Basically, as long as the value has the high bit set, we take the lower 7 bits and shift/add it to our number. We do this until we read 3 bytes or the value doesn't have the high bit set.

Now we have almost all the tools to help us read an event from the file. Here's the last little bit, including the header to the function we'll be building out shortly:

// the MIDI event plus an absolute position within the stream
struct midi_stream_event final {
    // the absolute position in MIDI ticks
    unsigned long long absolute;
    // the delta from the last event in MIDI ticks
    int32_t delta;
    // the MIDI message
    midi_message message;
};
// represents a class for fetching MIDI messages out of a stream
class midi_stream final {
public:
    // decode the next event. The contents of the
    // in_out_event should be preserved between calls to this method.
    static const size_t decode_event(bool is_file,
                                    stream* in,
                                    midi_stream_event* in_out_event);
};

You can see here, we've basically augmented a MIDI event with an absolute position. This is so we can keep track of where we are within the stream. We could have done this at a higher level but I decided to put it here since in practice you'll actually need that figure whenever you pull events.

One thing that should be noted here is that the midi_stream_event instance is both an in and an out value. One reason for this is so we can track the absolute position. The other reason is at least as important. I mentioned earlier that we can omit the status byte for runs of messages with the same status. Passing in the old message facilitates this capability. The first time you call the routine, you pass in an empty (newly constructed) event. Afterward, you continue to pass in the same instance as you go. At least that's the theory. In practice it works, but with a wrinkle we'll eventually run into.

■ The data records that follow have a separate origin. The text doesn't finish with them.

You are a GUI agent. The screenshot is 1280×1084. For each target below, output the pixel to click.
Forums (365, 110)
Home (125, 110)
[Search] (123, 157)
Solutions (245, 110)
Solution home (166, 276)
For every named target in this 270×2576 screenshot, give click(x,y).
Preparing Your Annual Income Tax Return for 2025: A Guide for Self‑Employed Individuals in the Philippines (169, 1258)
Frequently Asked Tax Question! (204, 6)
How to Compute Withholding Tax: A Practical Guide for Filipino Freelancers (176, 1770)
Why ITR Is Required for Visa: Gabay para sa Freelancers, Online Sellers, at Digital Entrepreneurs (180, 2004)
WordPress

You probably noticed is_file. MIDI files augment the MIDI reset message status with its own message type that can only exist in files - the MIDI meta message. Unfortunately, this creates something of an ambiguity in the message stream. In a file, we look for meta events. Anywhere else, we treat them as reset.

Now let's get to the meat of the function, which honestly is pretty ugly, but the protocol sort of demands it. It would be possible to abstract this code, but that comes with its own costs.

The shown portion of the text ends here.